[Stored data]
-*-

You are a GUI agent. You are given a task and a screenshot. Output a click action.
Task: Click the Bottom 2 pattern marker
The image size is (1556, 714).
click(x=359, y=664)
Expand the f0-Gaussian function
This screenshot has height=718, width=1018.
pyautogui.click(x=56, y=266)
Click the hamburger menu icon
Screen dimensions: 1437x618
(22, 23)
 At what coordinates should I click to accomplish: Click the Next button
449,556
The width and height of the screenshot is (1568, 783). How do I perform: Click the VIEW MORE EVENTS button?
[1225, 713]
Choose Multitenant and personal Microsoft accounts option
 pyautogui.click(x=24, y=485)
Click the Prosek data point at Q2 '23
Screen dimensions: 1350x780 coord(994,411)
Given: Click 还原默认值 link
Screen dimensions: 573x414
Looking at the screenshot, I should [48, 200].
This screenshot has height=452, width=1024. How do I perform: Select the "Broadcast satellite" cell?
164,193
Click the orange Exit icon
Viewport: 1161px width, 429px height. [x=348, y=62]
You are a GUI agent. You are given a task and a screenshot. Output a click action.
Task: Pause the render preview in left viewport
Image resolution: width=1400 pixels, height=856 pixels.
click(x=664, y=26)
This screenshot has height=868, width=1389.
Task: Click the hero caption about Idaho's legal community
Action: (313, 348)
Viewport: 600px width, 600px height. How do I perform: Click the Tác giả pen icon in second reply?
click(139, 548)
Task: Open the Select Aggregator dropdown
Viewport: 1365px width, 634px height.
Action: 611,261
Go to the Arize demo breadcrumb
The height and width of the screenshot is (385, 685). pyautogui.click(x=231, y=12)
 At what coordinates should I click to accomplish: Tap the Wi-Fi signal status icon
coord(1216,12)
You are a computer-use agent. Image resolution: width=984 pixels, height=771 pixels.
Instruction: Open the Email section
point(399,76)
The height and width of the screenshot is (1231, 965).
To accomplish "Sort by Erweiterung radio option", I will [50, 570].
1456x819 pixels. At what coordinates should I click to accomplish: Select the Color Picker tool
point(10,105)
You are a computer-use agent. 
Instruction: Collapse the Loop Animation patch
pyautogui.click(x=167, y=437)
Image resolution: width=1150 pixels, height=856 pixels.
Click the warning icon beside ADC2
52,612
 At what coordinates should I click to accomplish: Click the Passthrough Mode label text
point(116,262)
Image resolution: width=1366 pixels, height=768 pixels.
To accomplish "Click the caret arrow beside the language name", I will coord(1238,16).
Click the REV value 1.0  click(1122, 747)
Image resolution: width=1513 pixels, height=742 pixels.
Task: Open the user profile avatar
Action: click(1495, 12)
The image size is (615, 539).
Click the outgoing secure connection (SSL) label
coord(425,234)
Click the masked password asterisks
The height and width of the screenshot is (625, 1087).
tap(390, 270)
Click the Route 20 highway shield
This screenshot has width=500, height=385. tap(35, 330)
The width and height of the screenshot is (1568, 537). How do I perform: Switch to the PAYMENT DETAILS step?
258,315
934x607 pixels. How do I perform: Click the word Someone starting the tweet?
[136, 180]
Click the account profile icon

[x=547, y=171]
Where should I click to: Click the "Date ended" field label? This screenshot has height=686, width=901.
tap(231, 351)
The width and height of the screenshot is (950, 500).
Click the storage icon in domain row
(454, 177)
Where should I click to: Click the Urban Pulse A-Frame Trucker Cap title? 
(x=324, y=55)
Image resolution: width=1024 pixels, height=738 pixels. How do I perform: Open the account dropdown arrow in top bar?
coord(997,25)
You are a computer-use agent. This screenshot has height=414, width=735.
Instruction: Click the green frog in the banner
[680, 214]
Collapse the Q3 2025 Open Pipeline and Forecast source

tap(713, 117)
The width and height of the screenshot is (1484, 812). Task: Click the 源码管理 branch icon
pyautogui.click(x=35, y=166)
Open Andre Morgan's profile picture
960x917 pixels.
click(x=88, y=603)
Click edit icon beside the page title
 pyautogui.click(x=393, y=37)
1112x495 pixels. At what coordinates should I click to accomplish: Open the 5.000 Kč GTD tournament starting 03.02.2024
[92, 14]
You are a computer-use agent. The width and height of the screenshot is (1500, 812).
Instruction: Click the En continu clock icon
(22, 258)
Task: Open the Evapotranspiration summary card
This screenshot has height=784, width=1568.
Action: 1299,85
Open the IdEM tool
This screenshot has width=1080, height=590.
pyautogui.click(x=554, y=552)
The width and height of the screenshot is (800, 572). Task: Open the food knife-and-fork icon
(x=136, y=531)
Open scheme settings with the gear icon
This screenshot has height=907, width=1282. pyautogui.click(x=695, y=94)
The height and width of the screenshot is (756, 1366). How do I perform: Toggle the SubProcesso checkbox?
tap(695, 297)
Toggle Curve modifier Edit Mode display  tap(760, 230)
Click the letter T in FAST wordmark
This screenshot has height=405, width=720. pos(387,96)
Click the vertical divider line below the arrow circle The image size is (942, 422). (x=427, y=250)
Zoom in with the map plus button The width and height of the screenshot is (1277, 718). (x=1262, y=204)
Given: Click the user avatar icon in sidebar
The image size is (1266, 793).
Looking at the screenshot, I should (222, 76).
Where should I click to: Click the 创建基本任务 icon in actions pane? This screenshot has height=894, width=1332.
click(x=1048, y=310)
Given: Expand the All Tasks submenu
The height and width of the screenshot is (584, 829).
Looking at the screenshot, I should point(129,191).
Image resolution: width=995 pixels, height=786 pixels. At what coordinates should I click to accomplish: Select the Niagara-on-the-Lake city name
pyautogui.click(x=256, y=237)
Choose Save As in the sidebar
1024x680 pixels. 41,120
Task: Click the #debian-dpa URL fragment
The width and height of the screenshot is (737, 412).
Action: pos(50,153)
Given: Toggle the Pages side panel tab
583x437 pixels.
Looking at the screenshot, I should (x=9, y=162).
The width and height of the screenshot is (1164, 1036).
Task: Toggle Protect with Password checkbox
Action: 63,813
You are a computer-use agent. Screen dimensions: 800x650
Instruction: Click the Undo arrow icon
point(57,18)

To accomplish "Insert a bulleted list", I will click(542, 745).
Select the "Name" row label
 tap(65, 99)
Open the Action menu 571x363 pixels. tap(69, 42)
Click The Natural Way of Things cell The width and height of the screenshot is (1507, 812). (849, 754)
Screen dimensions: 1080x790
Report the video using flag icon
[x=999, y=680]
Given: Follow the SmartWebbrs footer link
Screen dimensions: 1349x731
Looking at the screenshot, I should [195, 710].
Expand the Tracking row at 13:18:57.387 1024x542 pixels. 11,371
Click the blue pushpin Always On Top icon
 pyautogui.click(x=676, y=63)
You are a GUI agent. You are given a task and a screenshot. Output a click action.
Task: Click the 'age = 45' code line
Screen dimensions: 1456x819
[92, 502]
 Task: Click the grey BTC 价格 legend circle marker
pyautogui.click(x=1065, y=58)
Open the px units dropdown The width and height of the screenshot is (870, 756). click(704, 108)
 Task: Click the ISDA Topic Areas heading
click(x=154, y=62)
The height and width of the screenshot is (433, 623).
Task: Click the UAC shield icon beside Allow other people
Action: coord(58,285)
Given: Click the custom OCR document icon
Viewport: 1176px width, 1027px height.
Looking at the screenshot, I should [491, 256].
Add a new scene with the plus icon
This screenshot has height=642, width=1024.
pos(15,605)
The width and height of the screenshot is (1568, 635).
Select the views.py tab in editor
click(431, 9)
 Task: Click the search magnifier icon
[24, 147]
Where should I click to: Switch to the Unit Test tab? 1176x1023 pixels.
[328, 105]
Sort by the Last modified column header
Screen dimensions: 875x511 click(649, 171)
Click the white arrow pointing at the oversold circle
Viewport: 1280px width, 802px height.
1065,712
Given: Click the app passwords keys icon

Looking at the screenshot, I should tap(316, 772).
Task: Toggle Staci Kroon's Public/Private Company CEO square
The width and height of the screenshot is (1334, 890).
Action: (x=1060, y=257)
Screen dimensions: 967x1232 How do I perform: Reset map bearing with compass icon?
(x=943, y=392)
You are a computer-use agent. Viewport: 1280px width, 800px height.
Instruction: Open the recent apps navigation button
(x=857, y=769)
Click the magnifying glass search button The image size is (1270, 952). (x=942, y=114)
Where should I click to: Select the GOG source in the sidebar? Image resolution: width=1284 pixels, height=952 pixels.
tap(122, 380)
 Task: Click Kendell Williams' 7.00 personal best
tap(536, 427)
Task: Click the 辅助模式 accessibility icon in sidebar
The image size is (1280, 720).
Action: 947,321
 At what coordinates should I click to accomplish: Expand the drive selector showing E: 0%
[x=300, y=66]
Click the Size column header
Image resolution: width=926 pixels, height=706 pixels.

-*-

Filter the records above down to the lines containing "plus".

* Your solution:
Zoom in with the map plus button The width and height of the screenshot is (1277, 718). (x=1262, y=204)
Add a new scene with the plus icon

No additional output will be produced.